For Jung, the nature of the psyche derives from its containment within the opposites of biological instinct and archetypal spirit. Jung describes the energy generated by this opposition as disposable psychic energy, and gives it the term libido, another word for which is will. Will denotes consciousness, so Jung concludes that psyche, that which is contained within the opposites of instinct and spirit, equals consciousness. The archetypes are “instinctual images” that organize and regulate consciousness. Their nature is that of spirit, and they form the counter-pole to the biological matter from which the instincts arise. The intimate relationship between instinct and archetype is resolved in the central archetype of wholeness, the self, imaged by Jung as both a color wheel, in which the ultrared of instinct merges into and joins with the ultraviolet of the archetypes, and the uroborus, the tail-eating serpent, in which the spiritual archetype, the head of the serpent, feeds off of and is nourished by instinct, the serpent's tail.

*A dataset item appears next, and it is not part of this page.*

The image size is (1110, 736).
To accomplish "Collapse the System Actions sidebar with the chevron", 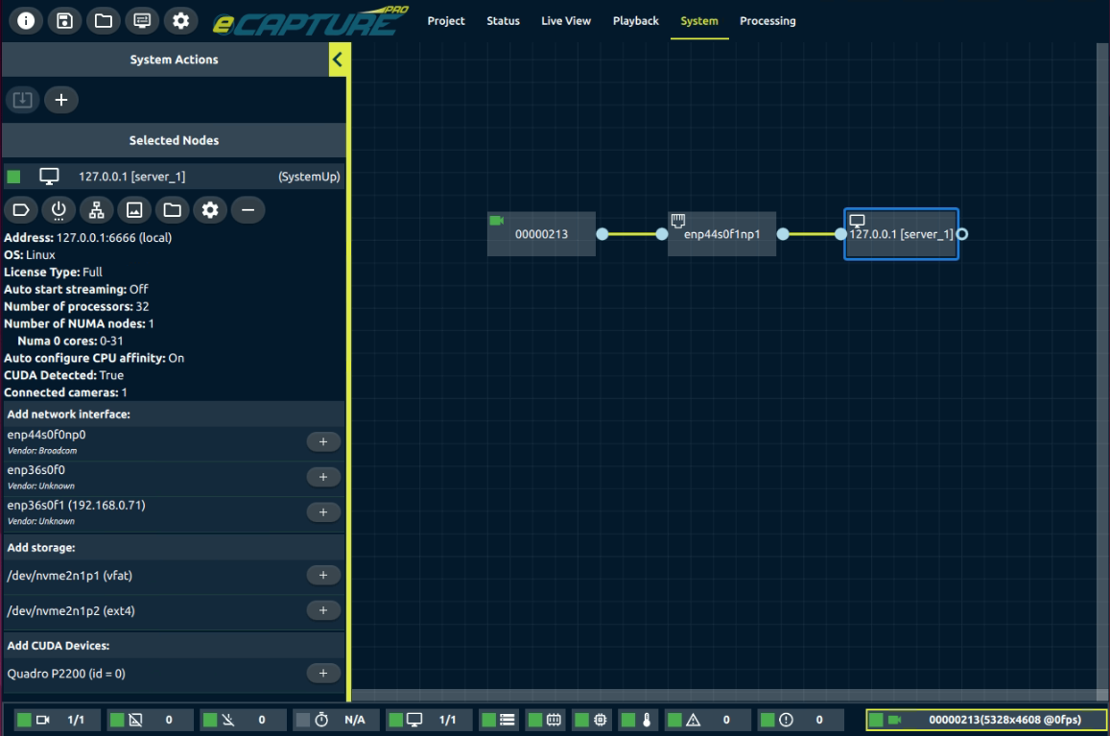I will 338,59.
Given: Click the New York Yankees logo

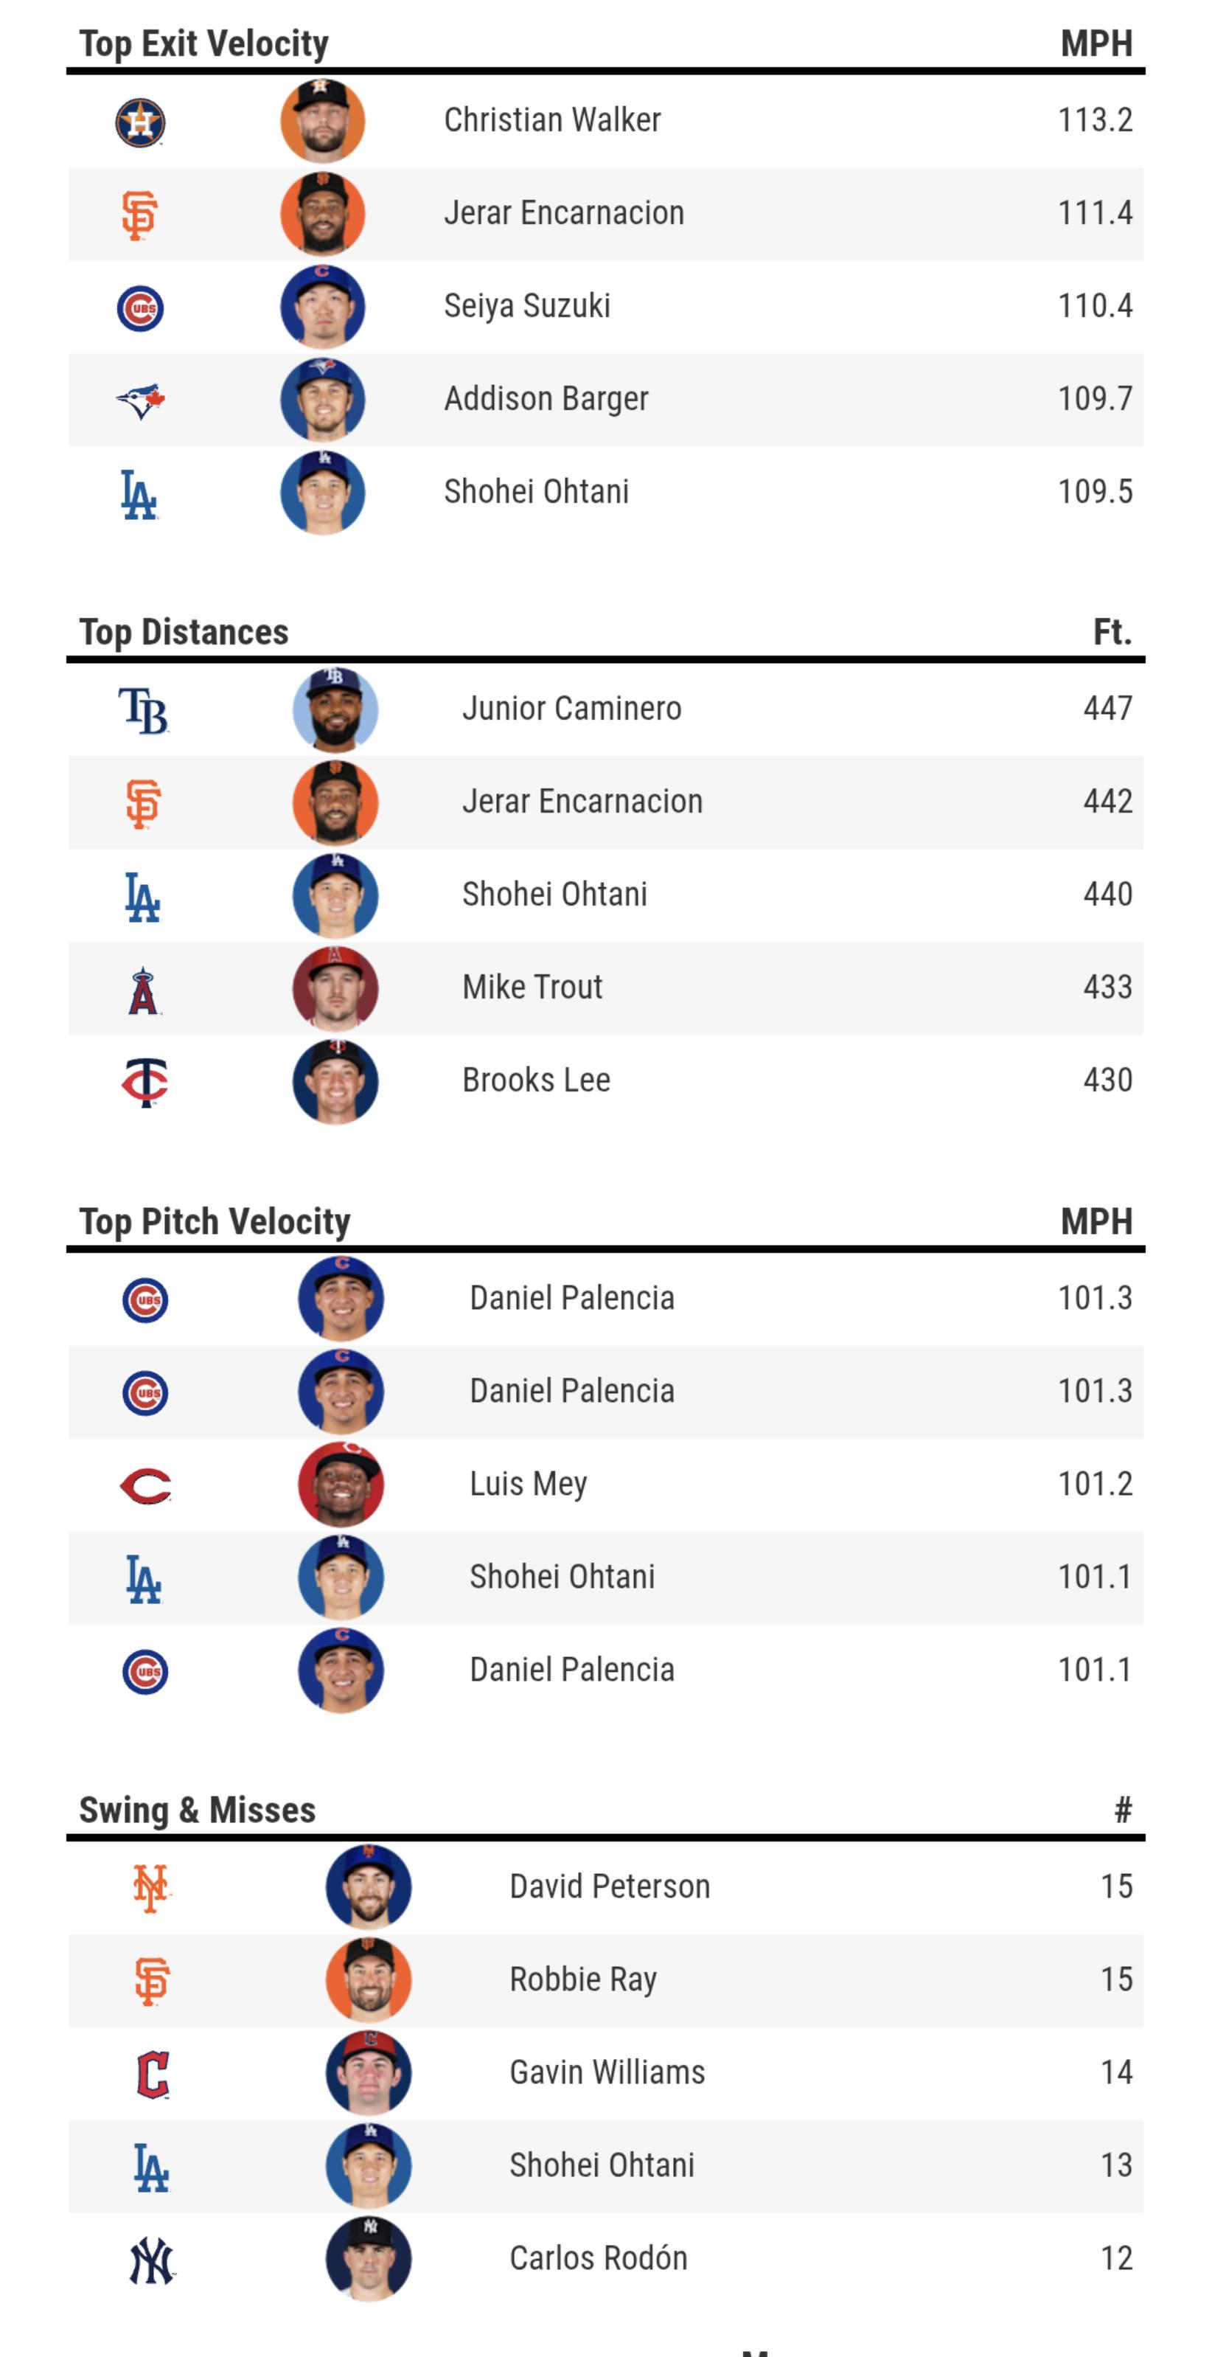Looking at the screenshot, I should [152, 2260].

Jung postulates that within the individual psyche, libido arising from instinct is transformed away from its original instinctual object by its canalization into an analogue of that object. These analogues arise in the psyche as symbols, and their source is the sphere of the archetypes. The instinctual analogues in the form of symbols are projected upon the environment, and individuation is the process of becoming conscious of the archetypal psychological source of one's projections.